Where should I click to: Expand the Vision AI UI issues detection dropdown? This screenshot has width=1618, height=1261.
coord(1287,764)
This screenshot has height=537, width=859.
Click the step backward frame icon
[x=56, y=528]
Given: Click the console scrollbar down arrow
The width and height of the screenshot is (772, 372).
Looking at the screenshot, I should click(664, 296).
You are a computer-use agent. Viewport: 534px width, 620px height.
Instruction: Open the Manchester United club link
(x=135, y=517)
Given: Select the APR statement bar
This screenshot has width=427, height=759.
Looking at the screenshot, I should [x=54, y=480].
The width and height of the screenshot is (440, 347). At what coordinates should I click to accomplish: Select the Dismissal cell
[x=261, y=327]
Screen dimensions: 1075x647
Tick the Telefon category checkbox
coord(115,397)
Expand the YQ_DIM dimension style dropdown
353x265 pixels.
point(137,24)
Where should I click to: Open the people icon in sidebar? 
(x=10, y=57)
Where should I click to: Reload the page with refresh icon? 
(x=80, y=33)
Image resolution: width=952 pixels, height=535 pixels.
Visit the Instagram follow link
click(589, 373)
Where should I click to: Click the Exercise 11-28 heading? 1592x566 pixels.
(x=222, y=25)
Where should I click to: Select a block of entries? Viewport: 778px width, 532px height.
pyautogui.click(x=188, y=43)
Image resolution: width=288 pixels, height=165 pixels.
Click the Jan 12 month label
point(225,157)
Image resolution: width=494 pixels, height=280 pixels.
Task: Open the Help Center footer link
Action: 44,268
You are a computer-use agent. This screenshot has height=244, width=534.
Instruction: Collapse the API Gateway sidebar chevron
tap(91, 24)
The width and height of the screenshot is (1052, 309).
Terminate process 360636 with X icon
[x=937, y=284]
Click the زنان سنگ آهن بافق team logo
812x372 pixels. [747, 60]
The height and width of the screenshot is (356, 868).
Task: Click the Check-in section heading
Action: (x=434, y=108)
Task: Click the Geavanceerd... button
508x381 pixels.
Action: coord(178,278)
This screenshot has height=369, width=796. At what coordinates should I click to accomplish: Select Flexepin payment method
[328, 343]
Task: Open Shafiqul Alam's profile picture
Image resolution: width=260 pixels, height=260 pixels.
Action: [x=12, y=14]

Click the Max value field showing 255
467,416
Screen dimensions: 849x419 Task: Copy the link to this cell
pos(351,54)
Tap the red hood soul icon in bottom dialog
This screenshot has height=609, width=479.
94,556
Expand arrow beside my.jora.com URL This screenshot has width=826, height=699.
**********
Exercise goal
Only a number is wanted. How many lines of the entries above carry "arrow"?

Written response
2